* [ABOUT THIS EXERCISE]: Which lines below contain "will"? Copy every one of them.

(Stored data entries)
○ ○ ○
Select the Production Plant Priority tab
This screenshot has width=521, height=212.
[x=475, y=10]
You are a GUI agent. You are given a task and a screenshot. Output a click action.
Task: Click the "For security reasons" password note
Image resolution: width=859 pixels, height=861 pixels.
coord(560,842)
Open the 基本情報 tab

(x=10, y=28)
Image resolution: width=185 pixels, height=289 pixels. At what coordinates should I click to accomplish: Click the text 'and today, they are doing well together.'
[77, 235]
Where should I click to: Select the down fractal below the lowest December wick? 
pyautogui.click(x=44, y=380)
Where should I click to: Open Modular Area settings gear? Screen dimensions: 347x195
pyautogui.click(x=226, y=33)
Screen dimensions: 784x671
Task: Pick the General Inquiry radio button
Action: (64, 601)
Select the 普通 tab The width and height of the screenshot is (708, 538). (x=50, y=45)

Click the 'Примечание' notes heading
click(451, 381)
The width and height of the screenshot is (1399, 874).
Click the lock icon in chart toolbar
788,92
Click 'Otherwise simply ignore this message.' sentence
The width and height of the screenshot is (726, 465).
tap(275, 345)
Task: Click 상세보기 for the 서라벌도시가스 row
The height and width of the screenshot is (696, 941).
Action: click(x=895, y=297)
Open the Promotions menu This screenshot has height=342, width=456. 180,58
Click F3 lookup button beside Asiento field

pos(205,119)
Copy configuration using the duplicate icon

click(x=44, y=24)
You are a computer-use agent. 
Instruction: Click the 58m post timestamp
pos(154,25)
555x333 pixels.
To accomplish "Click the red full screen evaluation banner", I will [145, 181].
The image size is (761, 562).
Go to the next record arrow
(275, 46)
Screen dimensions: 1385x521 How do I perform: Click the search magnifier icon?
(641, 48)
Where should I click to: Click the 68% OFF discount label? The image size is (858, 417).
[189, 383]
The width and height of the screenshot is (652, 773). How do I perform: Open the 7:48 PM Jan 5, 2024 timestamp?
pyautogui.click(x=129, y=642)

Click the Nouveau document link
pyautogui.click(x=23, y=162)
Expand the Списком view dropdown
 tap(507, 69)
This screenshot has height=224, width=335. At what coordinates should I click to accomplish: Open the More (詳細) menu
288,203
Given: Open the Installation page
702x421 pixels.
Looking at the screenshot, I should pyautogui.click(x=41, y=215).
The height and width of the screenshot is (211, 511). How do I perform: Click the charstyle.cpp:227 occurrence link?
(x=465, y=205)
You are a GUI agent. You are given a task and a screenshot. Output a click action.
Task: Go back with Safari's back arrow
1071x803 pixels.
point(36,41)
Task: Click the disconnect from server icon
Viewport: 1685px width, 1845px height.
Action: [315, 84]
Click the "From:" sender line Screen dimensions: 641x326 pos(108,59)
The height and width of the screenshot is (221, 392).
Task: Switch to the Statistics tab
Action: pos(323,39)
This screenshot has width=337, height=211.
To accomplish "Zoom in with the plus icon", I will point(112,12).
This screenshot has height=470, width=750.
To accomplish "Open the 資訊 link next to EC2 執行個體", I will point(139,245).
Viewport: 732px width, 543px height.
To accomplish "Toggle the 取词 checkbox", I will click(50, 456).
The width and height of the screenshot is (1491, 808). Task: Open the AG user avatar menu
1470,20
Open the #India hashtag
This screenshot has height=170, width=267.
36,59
○ ○ ○
* [EXERCISE RESPONSE]:
To accomplish "Click the red full screen evaluation banner", I will [145, 181].
To accomplish "Zoom in with the plus icon", I will point(112,12).
To accomplish "Open the 資訊 link next to EC2 執行個體", I will point(139,245).
To accomplish "Toggle the 取词 checkbox", I will click(50, 456).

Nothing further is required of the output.